Following our article last week, which examined the performance and value of the Bordeaux First Growths, we take a look at the data behind their second wines.

What are second wines?

Most Bordeaux châteaux produce more than one wine each vintage, and some might make three or four. Each château’s second wine draws on the expertise and knowledge that goes into the Grand Vin. Generally, second wines are made with fruit from younger vines, or vines and parcels that are not quite up to the quality of the Grand Vin in any given year.

However, they are often produced using grapes from the same vineyards as the flagship wines, receiving the same technical treatment in both vineyard and winery. Considerably less expensive than their siblings,  second wines represent a particularly attractive and accessible option for investors.

Second wines – at what price?

Second wines prices and scores

White the average First Growth case price is £5,300, second wines come in at less than half the price (£1,941).
────
:: PROBLEM TO WORK ON ::
Copy out the passage on Bordeaux second wines word for word, in full.

:: MATERIAL ::
────
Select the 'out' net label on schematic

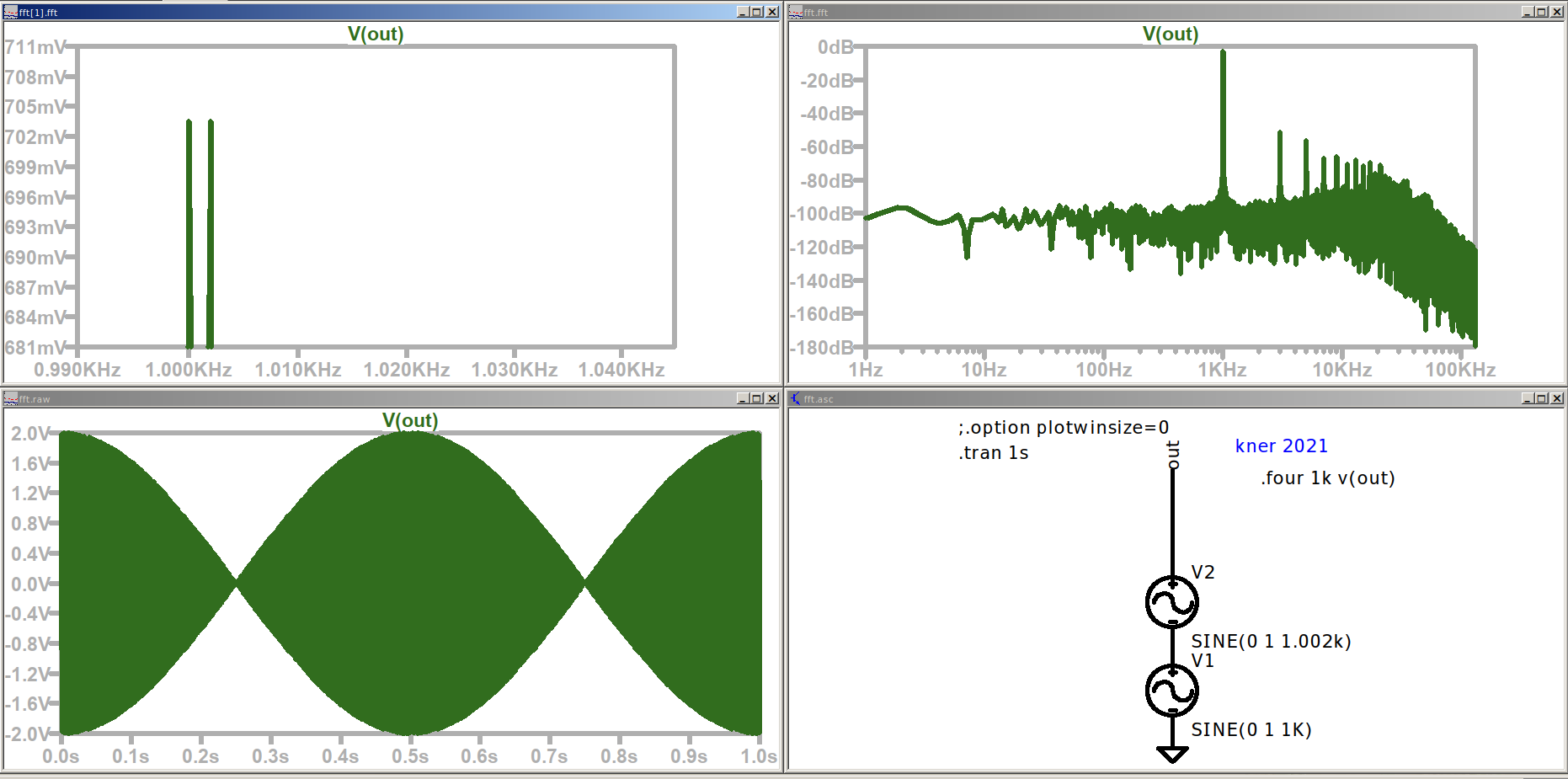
────
:: EXERCISE OUTPUT ::
Following our article last week, which examined the performance and value of the Bordeaux First Growths, we take a look at the data behind their second wines.

What are second wines?

Most Bordeaux châteaux produce more than one wine each vintage, and some might make three or four. Each château’s second wine draws on the expertise and knowledge that goes into the Grand Vin. Generally, second wines are made with fruit from younger vines, or vines and parcels that are not quite up to the quality of the Grand Vin in any given year.

However, they are often produced using grapes from the same vineyards as the flagship wines, receiving the same technical treatment in both vineyard and winery. Considerably less expensive than their siblings,  second wines represent a particularly attractive and accessible option for investors.

Second wines – at what price?

Second wines prices and scores

White the average First Growth case price is £5,300, second wines come in at less than half the price (£1,941).